**Set problem**
Copy the records below word for word, starting at the very beginning and ending with the line that contains "I will point(873,164).".
-------- Recorded data
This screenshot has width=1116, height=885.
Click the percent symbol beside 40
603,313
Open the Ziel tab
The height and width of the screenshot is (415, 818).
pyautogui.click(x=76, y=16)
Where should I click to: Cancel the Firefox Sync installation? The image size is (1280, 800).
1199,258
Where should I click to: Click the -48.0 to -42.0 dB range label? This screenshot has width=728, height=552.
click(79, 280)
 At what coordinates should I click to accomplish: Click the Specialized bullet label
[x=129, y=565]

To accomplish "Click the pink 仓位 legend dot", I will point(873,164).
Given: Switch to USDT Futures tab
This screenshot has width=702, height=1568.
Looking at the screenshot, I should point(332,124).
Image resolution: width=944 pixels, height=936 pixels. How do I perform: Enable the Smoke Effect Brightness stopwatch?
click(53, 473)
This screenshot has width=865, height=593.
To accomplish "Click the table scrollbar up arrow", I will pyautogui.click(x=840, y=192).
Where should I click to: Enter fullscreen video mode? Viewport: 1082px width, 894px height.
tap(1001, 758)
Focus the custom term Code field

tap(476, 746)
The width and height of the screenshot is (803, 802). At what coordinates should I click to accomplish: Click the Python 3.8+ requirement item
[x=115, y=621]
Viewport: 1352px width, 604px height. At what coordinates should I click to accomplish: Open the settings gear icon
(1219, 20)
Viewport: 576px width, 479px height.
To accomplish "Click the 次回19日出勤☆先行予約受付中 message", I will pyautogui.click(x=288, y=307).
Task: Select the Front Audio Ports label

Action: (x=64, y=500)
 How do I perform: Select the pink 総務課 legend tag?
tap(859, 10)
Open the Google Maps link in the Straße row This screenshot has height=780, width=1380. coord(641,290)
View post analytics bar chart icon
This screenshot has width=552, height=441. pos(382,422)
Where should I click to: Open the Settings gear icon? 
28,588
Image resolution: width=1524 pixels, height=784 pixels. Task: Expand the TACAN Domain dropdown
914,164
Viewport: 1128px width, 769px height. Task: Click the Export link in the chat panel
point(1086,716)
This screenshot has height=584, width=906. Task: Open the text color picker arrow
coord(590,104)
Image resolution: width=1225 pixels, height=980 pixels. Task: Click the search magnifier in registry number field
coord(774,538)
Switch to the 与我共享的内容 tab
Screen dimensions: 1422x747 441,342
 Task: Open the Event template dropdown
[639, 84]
----------------
**Response to this task**
This screenshot has width=1116, height=885.
Click the percent symbol beside 40
603,313
Open the Ziel tab
The height and width of the screenshot is (415, 818).
pyautogui.click(x=76, y=16)
Where should I click to: Cancel the Firefox Sync installation? The image size is (1280, 800).
1199,258
Where should I click to: Click the -48.0 to -42.0 dB range label? This screenshot has width=728, height=552.
click(79, 280)
 At what coordinates should I click to accomplish: Click the Specialized bullet label
[x=129, y=565]

To accomplish "Click the pink 仓位 legend dot", I will point(873,164).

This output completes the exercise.